Follow The Fantasy: How Thinking About Your Temptation Can Help Fight It

STF AdminFreedom, Healthy SexualityLeave a Comment

The other day, I had a thought. It was not a good thought. It was about doing something that I shouldn’t do. Now, the important thing to remember about temptations is that they mostly aren’t voluntary. In the same way you may be tempted to eat a donut because your co-worker brought them into the office with no thought for your diet. You don’t have control over what things you see, hear and the thoughts that just pop, unbidden, into your mind.

But what you are responsible for, is how to respond. What are you going to do with those thoughts and temptations? It may be your coworker’s fault that the donuts are present, but you still need to decide what you are going to do about it.

So there I was. Temptation now present. Sitting firmly in my mind and now it was up to me to decide what to do. So I thought about giving in, but I thought about it allllll the way through. I thought about ALL of the things I would experience as a result of the decisions I could make. Not just how I would feel in the moment of giving in, but what would I feel like afterwards? What would it be like to have the conversations I would then have to have?  How would that affect my life? I thought about it all. And then the temptation went away, because it didn’t seem tempting anymore.

It’s a technique called “follow the fantasy”. You see, the problem we have with fantasy is that we only think about the first part. What it would feel like to give in. We do this with things like pornography. Our brain thinks, “wouldn’t it feel good to give in? To stop fighting? Remember the rush of chemicals you would experience? Remember all that?” And we feel like we are in a battle to say, “no”, to “good” feelings. To overcome the desire for something pleasurable. But if we follow the fantasy to the end of the story, it is much easier to fight because we can realize any “pleasure” will be fleeting and the pain might be forever.

After you give in to watching pornography, then how will you feel? Do you remember THAT feeling? The shame you probably felt? The guilt? The majority of us who have watched porn can remember a host of negative feelings we experienced. Do we want to feel THAT again? And then, what about the conversations we’ll have to have. How will it feel to talk to your spouse? Or your accountability partner? Or anyone else you’ll end up needing to have a conversation with?  Remember THOSE conversations? How did they feel?

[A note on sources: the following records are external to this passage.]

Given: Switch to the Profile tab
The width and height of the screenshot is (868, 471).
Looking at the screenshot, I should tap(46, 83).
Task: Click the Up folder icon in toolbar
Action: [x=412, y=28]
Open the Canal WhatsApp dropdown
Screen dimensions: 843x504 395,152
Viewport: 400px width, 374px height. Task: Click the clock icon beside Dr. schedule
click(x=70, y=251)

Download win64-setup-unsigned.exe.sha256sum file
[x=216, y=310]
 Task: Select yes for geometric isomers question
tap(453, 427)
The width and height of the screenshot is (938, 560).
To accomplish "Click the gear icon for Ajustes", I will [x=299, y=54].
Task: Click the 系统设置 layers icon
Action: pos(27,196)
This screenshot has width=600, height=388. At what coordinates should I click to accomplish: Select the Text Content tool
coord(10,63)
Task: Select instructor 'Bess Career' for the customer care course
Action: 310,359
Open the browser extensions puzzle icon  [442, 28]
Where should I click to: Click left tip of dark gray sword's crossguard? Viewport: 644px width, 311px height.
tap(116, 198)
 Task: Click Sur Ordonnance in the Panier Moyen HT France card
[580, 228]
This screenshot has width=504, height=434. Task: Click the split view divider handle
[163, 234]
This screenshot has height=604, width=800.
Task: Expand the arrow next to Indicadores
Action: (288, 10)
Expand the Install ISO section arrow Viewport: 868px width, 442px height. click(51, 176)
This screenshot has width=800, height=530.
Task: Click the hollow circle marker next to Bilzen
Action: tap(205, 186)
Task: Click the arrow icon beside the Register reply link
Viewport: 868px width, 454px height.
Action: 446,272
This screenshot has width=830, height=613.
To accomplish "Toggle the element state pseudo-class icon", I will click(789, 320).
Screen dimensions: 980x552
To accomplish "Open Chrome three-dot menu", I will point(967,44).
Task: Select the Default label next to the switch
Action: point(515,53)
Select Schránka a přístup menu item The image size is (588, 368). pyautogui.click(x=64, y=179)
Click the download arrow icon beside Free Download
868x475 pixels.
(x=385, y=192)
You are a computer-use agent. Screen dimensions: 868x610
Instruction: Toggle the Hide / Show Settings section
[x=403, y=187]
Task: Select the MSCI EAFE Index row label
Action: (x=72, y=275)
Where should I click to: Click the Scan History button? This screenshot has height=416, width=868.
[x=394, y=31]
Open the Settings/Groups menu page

When we actually think about the fantasy all the way through, it’s a lot easier to realize how our fantasy isn’t actually all that fantastic. This can apply to nearly all temptations, from eating too many donuts to having an affair. It helps a lot to actually THINK about it. What are we really considering doing? Not just the one action, but the ramifications.

It’s Still Not Easy

There is a common saying in the addictions community. “Addicts lose the ability to choose”. This isn’t an exaggeration. When your brain is flooded with chemicals which are more than it can handle, it stunts the growth of your pre-frontal cortex. That’s the part of your brain that makes decisions. If you are truly struggling with porn addiction/compulsive porn use, you are making it difficult for your brain to make the right decisions. That’s why dealing with porn addiction takes serious intentionality and work. Having a filter on your devices doesn’t mean you are a failure; it means you are taking steps to cut out content that will make your battle more difficult. You are giving your brain the best chance to fight.

Having accountability isn’t a sign of weakness; it means you realize that we are stronger when we fight together. We make better decisions in life when we consider how our actions may affect others and we think outside ourselves in the moment.

Techniques like “following the fantasy” are helpful, but no technique is foolproof because nobody is perfect and there is not a soul on earth who can get through life just fighting on their own. It takes work, it takes purposeful actions, it takes community. It’s still a fight. It’s just a winnable one.